Reading text
Brazilian graft probe convicts high-profile ex-president Silva

Former President Luiz Inacio Lula da Silva was the biggest victim yet of 'Operation Car Wash' – the country’s widespread graft investigation – when he was sentenced Wednesday to nearly 10 years in prison. 

Andre Penner/AP
Demonstrators set fire to a Workers Party flag and hold a doll of former President Luiz Inacio Lula da Silva in prison garb, as they celebrate the decision by Judge Sergio Moro to convict Lula da Silva, in Sao Paulo, Brazil on July 12, 2017. Mr. Silva was found guilty of corruption and money laundering Wednesday and sentenced to almost 10 years in prison.

The former president who brought Brazil to prominence on the world stage has been found guilty of corruption and money laundering – a historic judgment underscoring that no one is out of reach of this Latin American country's sprawling graft investigation.

Dataset extract
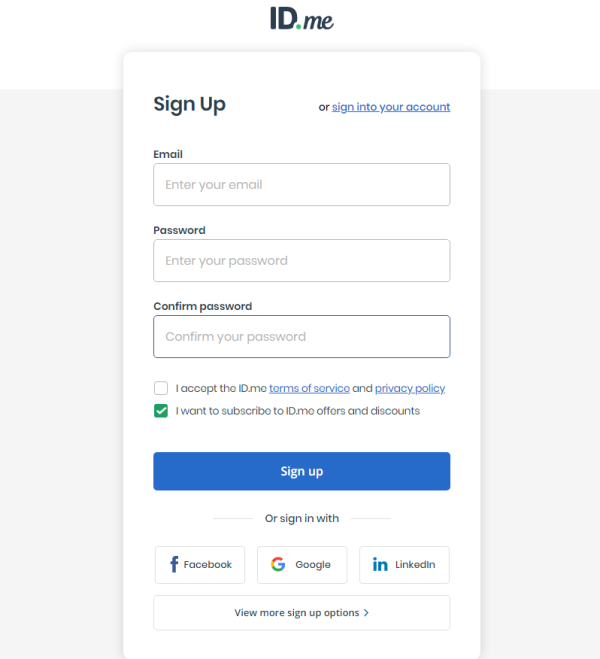Viewport: 600px width, 659px height.
Task: Open the terms of service link
Action: point(309,388)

Exercise requirements
1 – In the article on Lula da Silva's conviction, of which crimes was the former president found guilty?
2 – List every person named in the article on Lula da Silva's conviction.
3 – Continue the news article about Lula da Silva's conviction from its last sentence.

The answers
1 – He was found guilty of corruption and money laundering.

2 – Luiz Inacio Lula da Silva, Andre Penner, Sergio Moro

3 –
Former President Luiz Inacio Lula da Silva's conviction Wednesday was the highest profile victory yet for the probe, which has already brought charges against dozens of political and business elite and recovered more than $3 billion in ill-gotten gains.

While Judge Sergio Moro defended the decision as one based purely in the law, Mr. Silva derided the trial as a political witch hunt and is expected to rally his supporters to his cause with a news conference he called for Thursday.

Brazil's first working-class president, sentenced to nearly 10 years in prison, will remain free while an appeal is heard, but he is now the country's first former president to be convicted in a criminal proceeding at least since democracy was restored in the 1980s.

Meanwhile, the current president, Michel Temer, is facing his own corruption charge.

"It's very unusual to have a former president convicted of corruption and at the time same a sitting president also being investigated," said Sergio Praca, a political scientist at the Fundacao Getulio Vargas university in Rio de Janeiro. "Today is a huge moment in Brazilian history, for better or worse."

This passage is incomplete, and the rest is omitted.